Requirements:
Transcribe the lines of the listing below verbatim, omitting the pictures from your transcription.
• • • • •
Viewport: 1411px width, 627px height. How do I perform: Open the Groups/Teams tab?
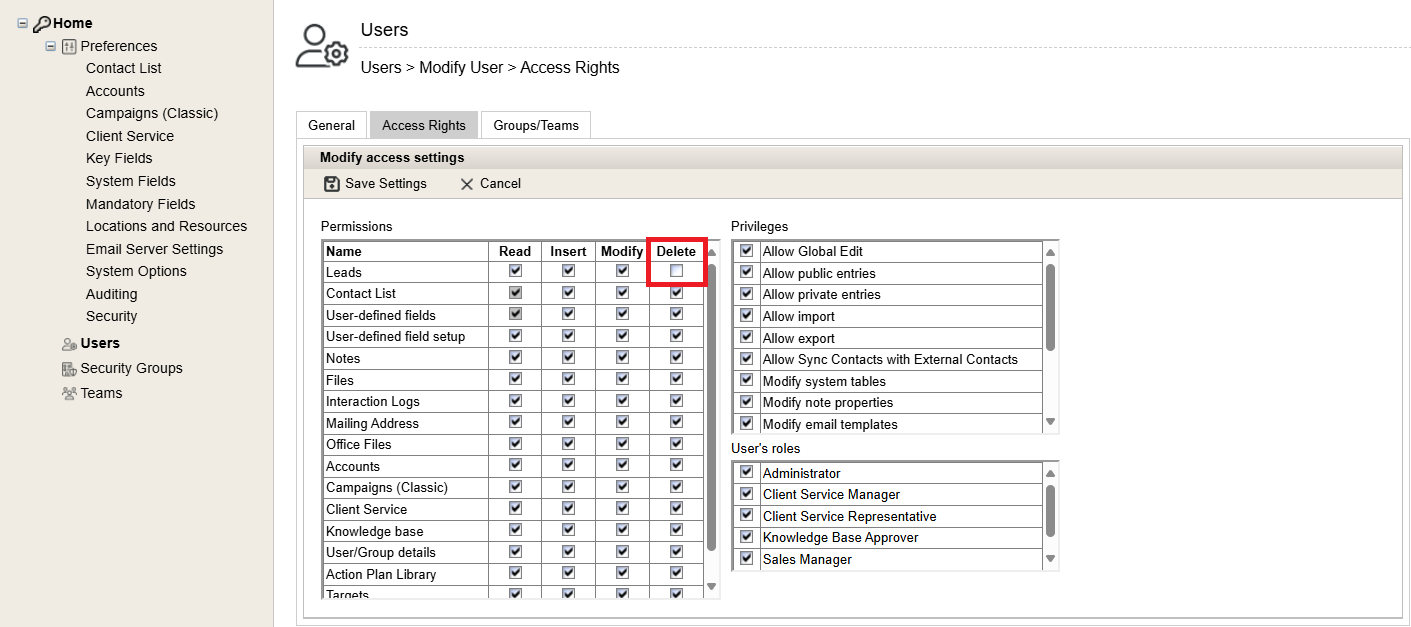536,124
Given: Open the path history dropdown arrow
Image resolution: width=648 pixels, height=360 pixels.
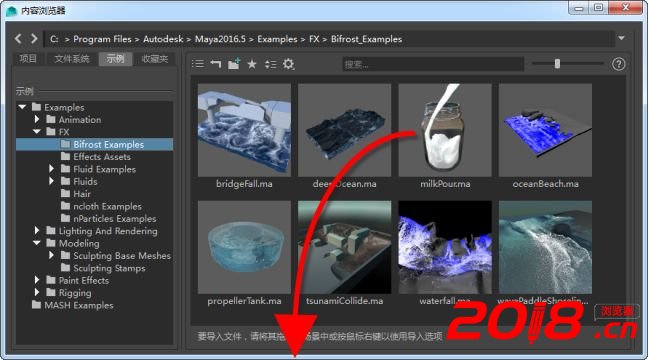Looking at the screenshot, I should 621,38.
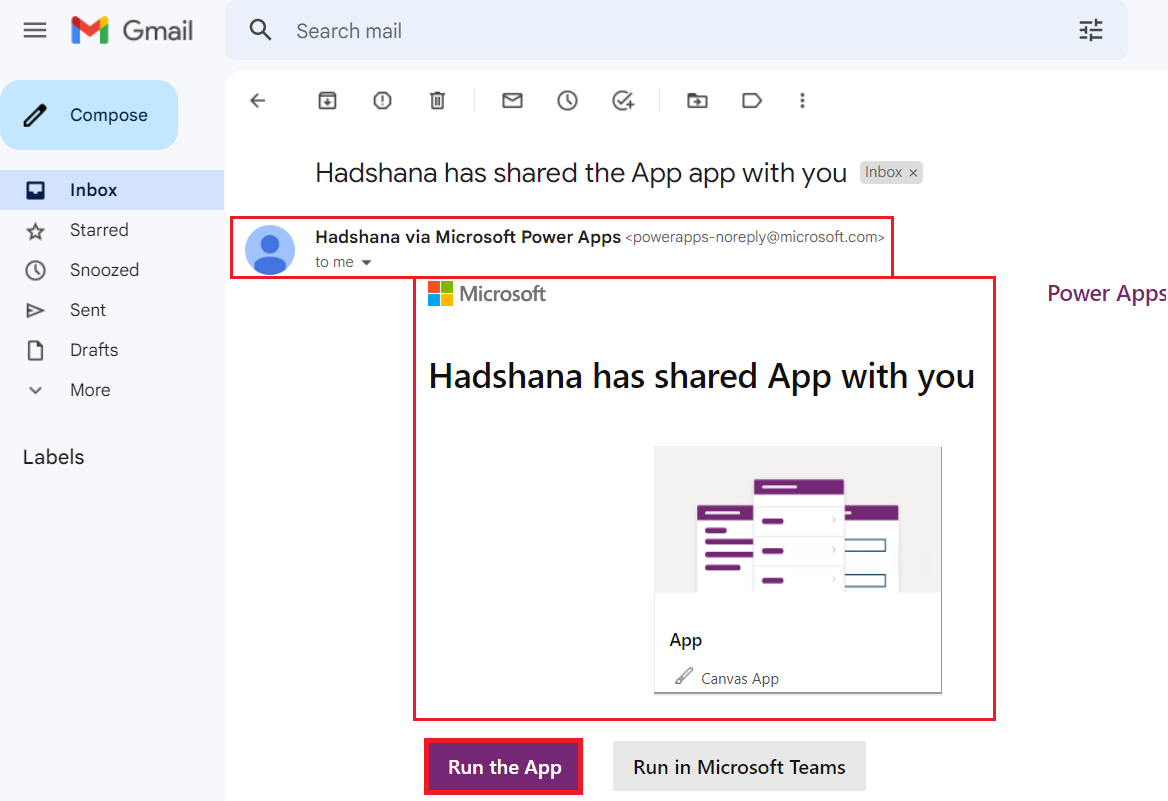Image resolution: width=1168 pixels, height=801 pixels.
Task: Archive this email
Action: (x=327, y=100)
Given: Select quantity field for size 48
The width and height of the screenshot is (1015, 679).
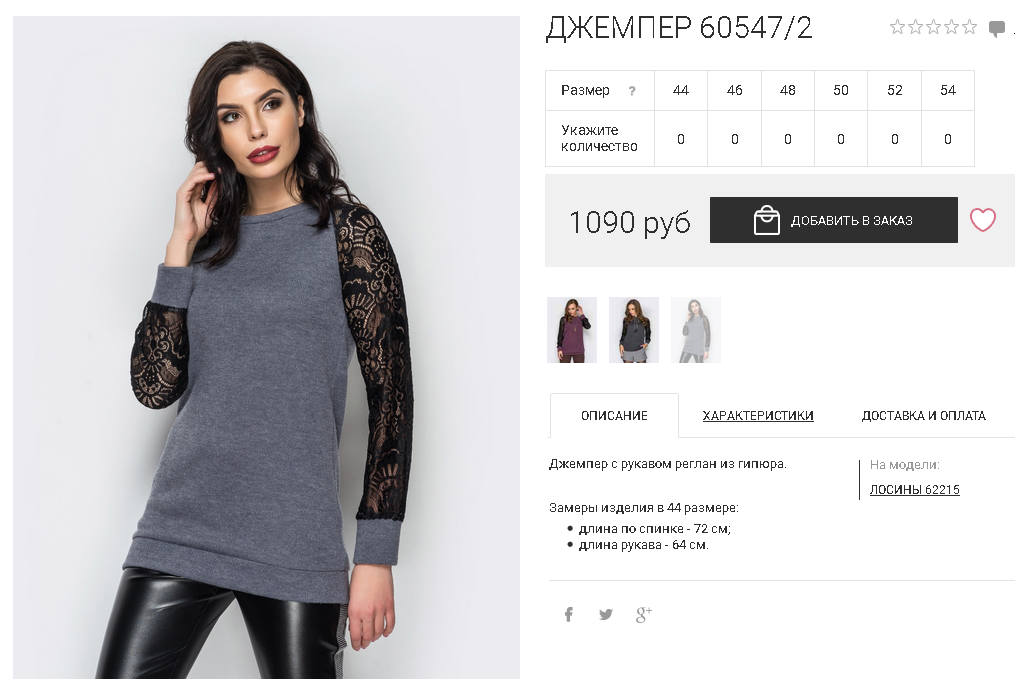Looking at the screenshot, I should coord(787,139).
• • • • •
Worked solution:
Viewport: 1411px width, 627px height. How do I perform: Open the Groups/Teams tab?
536,124
Given: Open the path history dropdown arrow
Image resolution: width=648 pixels, height=360 pixels.
Looking at the screenshot, I should 621,38.
Image resolution: width=1168 pixels, height=801 pixels.
Task: Archive this email
Action: (x=327, y=100)
Given: Select quantity field for size 48
The width and height of the screenshot is (1015, 679).
Looking at the screenshot, I should coord(787,139).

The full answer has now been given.